When Personal Data is transferred outside the EU/EEA, the transfer takes place under the EU-U.S. Privacy Shield arrangement, using the EU Commission's standard contractual clauses or other transfer mechanism permitted by the law. In this case, the Service Provider ensures by contracts, inter alia, that the confidentiality of the information is maintained and the data continues to be processed as per legislation.
The Customer has the right to request information regarding data transfers by the Service Provider outside the EU/EEA and any known changes therein. The Customer may object to the transfer of Personal Data outside the EU/EEA. The Service Provider may terminate the agreement, if the operation or security of the Service cannot be guaranteed due to the Customer's objection.

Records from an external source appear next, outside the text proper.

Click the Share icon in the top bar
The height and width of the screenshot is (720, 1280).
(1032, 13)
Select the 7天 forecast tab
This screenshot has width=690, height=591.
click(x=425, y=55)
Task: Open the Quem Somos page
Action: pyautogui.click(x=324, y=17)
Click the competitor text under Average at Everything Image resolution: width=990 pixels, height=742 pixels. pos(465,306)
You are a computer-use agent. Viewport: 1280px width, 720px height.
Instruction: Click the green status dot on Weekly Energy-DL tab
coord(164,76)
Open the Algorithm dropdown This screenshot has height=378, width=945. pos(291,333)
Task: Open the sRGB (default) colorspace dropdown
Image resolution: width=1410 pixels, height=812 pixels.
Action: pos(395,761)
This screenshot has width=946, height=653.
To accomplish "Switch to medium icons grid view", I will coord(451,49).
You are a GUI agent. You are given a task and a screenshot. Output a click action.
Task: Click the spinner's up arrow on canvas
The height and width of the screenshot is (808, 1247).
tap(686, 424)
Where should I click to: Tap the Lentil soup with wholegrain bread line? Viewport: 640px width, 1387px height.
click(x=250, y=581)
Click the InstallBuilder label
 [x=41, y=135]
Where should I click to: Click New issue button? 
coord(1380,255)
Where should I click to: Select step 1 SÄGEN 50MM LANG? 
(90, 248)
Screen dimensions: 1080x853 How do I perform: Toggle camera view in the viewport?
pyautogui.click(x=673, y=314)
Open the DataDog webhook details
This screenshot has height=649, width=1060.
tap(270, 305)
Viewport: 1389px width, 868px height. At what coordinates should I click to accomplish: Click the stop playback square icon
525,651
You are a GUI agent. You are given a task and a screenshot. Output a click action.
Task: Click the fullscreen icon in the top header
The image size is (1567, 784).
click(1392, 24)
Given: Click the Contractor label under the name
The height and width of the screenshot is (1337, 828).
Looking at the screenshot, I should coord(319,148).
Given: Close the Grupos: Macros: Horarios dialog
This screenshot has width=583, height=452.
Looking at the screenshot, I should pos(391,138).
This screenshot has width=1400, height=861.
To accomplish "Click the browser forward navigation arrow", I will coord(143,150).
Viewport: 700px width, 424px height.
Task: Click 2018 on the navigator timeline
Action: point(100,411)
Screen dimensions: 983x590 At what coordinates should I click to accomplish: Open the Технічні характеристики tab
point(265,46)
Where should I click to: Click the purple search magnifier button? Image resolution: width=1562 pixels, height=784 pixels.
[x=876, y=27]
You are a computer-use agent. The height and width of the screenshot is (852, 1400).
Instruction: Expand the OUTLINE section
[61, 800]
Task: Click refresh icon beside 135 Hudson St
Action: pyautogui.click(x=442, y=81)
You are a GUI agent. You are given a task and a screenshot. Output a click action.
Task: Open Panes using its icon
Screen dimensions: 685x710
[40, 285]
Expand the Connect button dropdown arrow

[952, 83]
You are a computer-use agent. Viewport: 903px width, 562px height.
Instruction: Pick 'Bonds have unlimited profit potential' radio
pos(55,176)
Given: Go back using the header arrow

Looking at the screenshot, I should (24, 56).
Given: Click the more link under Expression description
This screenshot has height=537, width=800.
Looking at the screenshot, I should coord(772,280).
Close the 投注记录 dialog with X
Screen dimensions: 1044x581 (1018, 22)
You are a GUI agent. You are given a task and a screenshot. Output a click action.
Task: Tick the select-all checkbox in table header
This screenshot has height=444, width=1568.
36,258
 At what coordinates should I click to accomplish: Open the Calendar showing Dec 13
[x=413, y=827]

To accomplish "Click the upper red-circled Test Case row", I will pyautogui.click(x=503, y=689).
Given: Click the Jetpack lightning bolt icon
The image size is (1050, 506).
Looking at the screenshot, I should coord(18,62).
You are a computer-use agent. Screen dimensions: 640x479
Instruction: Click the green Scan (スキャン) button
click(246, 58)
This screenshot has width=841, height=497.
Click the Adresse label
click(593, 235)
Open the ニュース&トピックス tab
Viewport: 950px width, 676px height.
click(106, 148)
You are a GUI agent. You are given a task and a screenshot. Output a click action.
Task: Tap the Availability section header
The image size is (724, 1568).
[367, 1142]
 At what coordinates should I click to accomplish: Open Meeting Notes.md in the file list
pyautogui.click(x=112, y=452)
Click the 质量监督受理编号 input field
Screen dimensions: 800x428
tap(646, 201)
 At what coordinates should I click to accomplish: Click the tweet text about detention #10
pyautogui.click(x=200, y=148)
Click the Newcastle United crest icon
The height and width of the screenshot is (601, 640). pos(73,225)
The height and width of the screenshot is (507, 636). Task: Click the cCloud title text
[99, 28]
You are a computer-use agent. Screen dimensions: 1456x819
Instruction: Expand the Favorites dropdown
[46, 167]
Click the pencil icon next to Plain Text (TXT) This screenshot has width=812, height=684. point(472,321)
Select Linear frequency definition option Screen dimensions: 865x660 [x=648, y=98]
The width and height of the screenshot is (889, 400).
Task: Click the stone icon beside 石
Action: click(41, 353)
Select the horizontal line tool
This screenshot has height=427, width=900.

Date of entry into force and consequences of the termination of the agreement
This annex enters into force on 25 May 2018 and will remain in effect in accordance with the terms and conditions of the agreement until terminated by either party after appropriate notice period. The Customer is obliged to ensure the transfer or backup of data before the termination or expiry of the agreement.
At the end of the agreement, the Data Processor will delete Customer's Personal Data in accordance with its practices. The Data Processor does, however, have the right to retain the Customer's Personal Data after the termination or expiry of the agreement for as long as it is deemed necessary for the fulfilment of the Service Provider's own legal obligations, ensuring the security of the services or investigating any misuses. In such cases, the Data Processor is not allowed to process the data further and must continue to comply with the confidentiality requirements described in this annex.